Batas antara transaksi pengadaan barang dan pembelian jasa seringkali menjadi area abu-abu dalam perpajakan, terutama ketika barang tersebut diproduksi khusus (custom) sesuai pesanan. Isu inilah yang menjerat PT PL dalam sengketa PPh Pasal 23, di mana DJP melakukan koreksi signifikan sebesar Rp3.730.521.000,00 atas transaksi pengadaan sticker label pelumas. Kasus ini menjadi studi yang sangat relevan bagi industri manufaktur yang bergantung pada komponen atau kemasan spesifik dari pemasok eksternal.
Konflik utama dalam sengketa ini adalah perbedaan karakterisasi transaksi. DJP berargumen bahwa karena sticker tersebut dibuat berdasarkan desain dan spesifikasi teknis yang diserahkan oleh PT PL, maka di dalamnya terkandung unsur "jasa percetakan" yang dominan.
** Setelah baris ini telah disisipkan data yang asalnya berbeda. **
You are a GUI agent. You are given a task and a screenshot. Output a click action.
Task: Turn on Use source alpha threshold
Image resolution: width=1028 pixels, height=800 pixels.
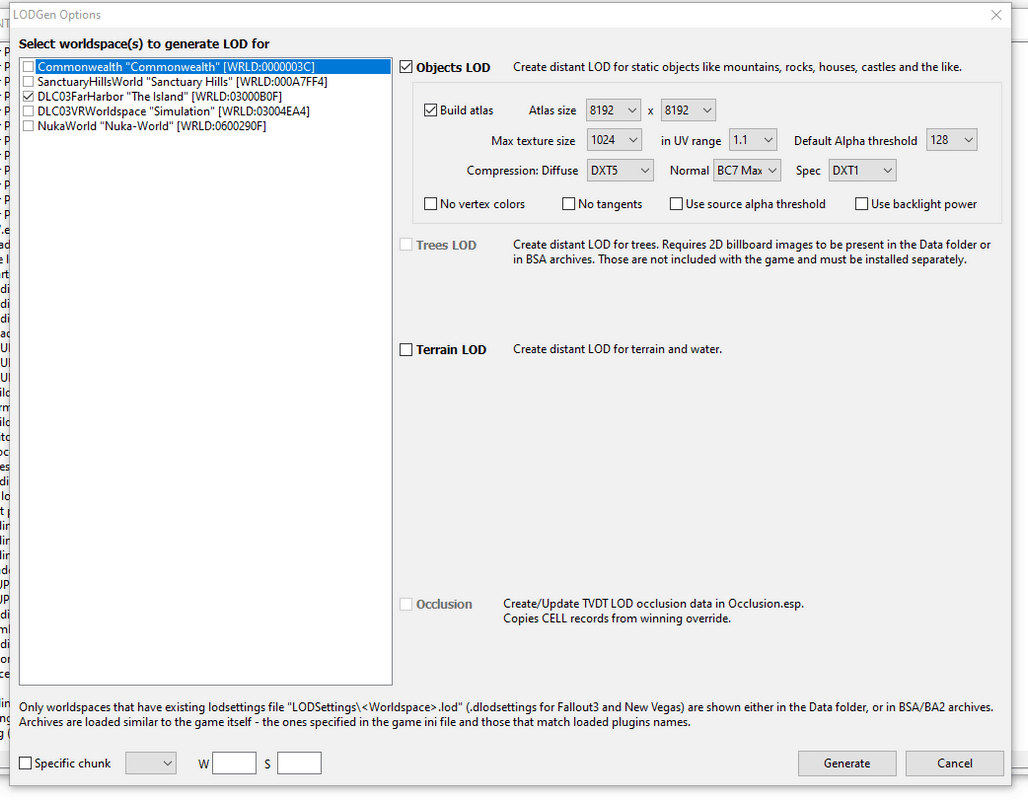(676, 204)
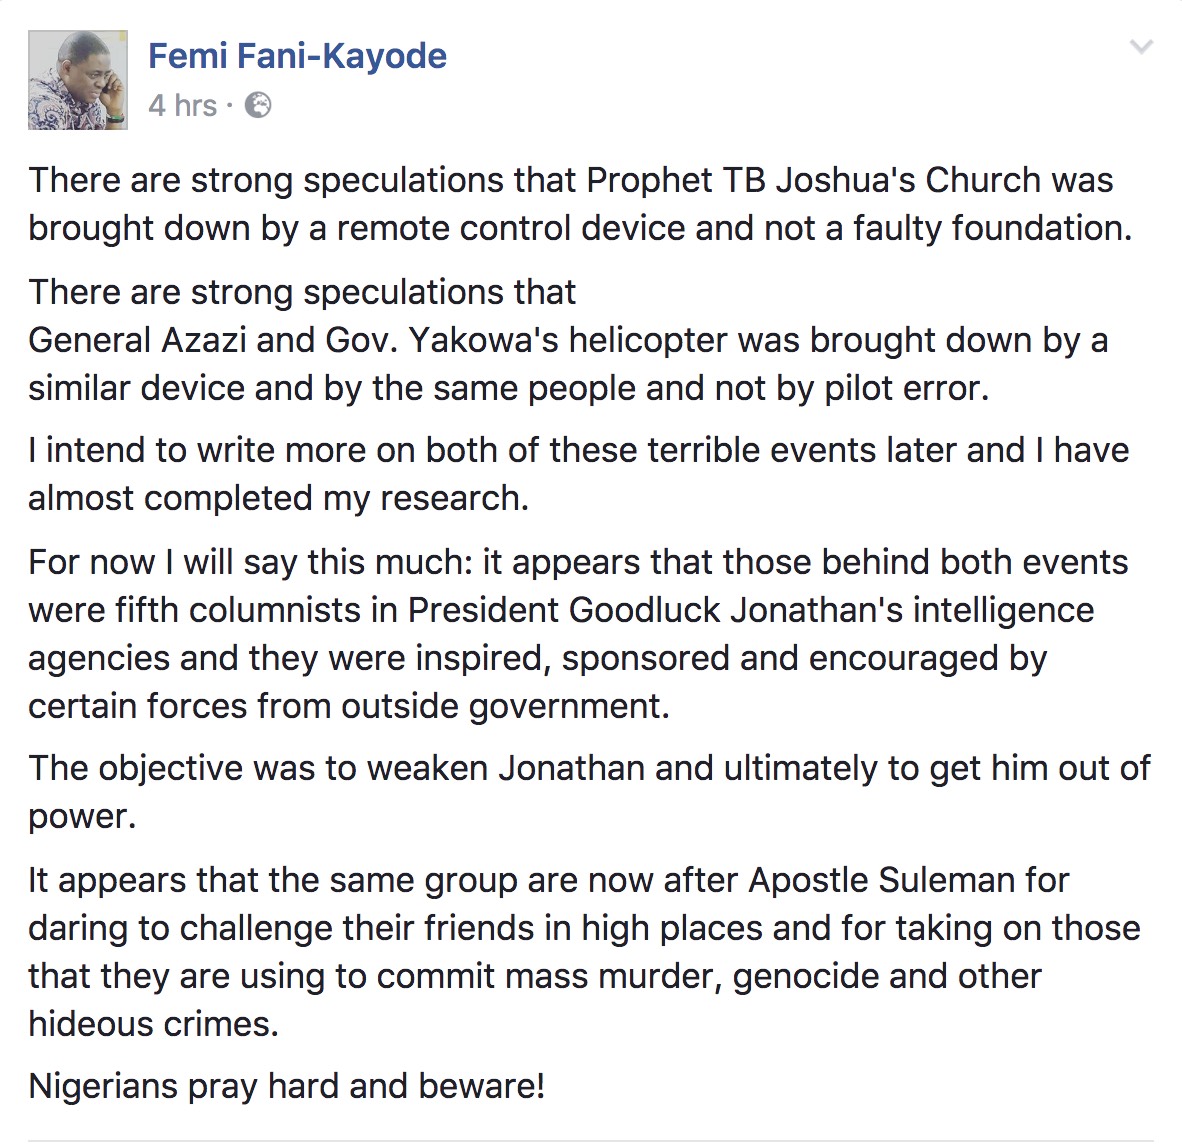Click the paragraph starting 'It appears that the same group'

point(584,952)
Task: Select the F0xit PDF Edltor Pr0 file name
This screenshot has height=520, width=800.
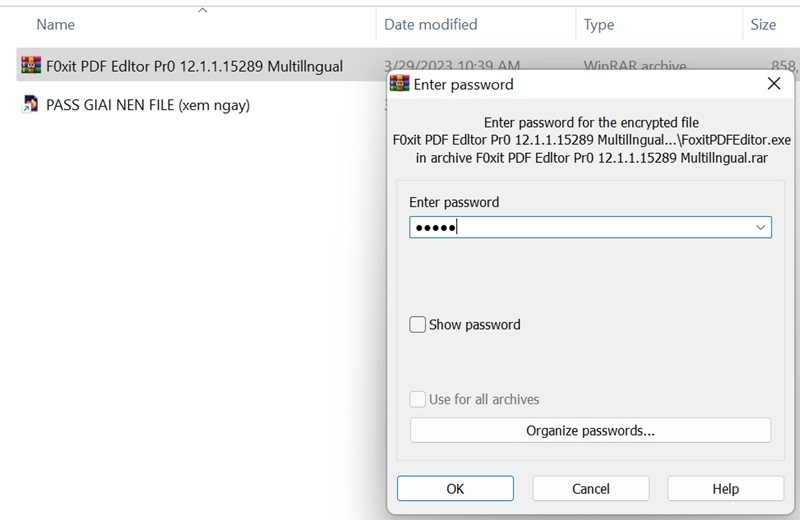Action: click(x=194, y=67)

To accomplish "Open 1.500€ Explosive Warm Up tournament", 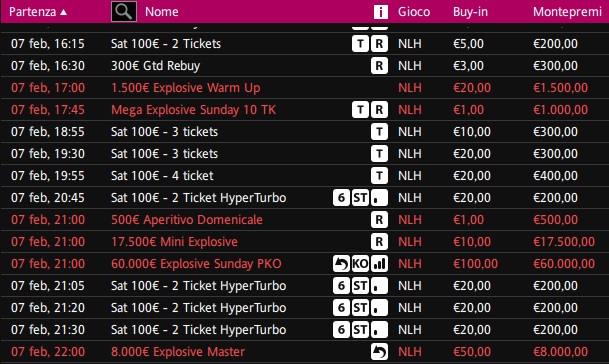I will pos(186,88).
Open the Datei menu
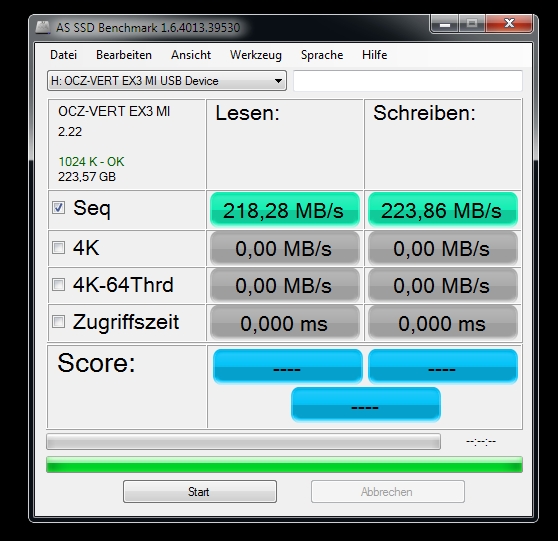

Mengacu pada PMK 141/PMK.03/2015, jasa percetakan merupakan objek PPh Pasal 23. Sebaliknya, PT PL bersikukuh bahwa transaksi tersebut adalah murni pembelian barang jadi yang berfungsi sebagai material produksi. Menurut mereka, proses pencetakan adalah bagian yang tak terpisahkan dari proses manufaktur barang tersebut, bukan sebuah jasa yang dibeli secara terpisah.
Majelis Hakim pada akhirnya sependapat dengan argumen DJP. Titik penentu kekalahan PT PL bukan hanya pada karakterisasi transaksi sebagai jasa, tetapi lebih fatal lagi, pada kegagalan administratif. Hakim menemukan bahwa PT PL tidak dapat membuktikan adanya pemisahan nilai antara komponen material dan komponen jasa dalam kontrak maupun faktur tagihan. Sesuai dengan ketentuan dalam PMK 141, jika tidak terdapat bukti pemisahan, maka seluruh nilai pembayaran kepada penyedia jasa dianggap sebagai Dasar Pengenaan Pajak (DPP) PPh Pasal 23.
Putusan ini mengirimkan pesan yang sangat jelas mengenai risiko perpajakan dalam kontrak pengadaan hibrida. Kegagalan melakukan pemisahan nilai (debundling) antara komponen barang dan jasa dalam dokumentasi adalah sebuah kelalaian administratif yang berakibat fatal, karena membuka pintu bagi otoritas pajak untuk mengenakan PPh Pasal 23 atas keseluruhan nilai transaksi. Bagi Wajib Pajak, pelajaran dari kasus ini adalah keharusan untuk proaktif dalam merancang kontrak dan meminta vendor untuk merinci dengan jelas setiap komponen biaya. Langkah sederhana ini dapat menjadi benteng pertahanan yang efektif terhadap koreksi pajak yang merugikan.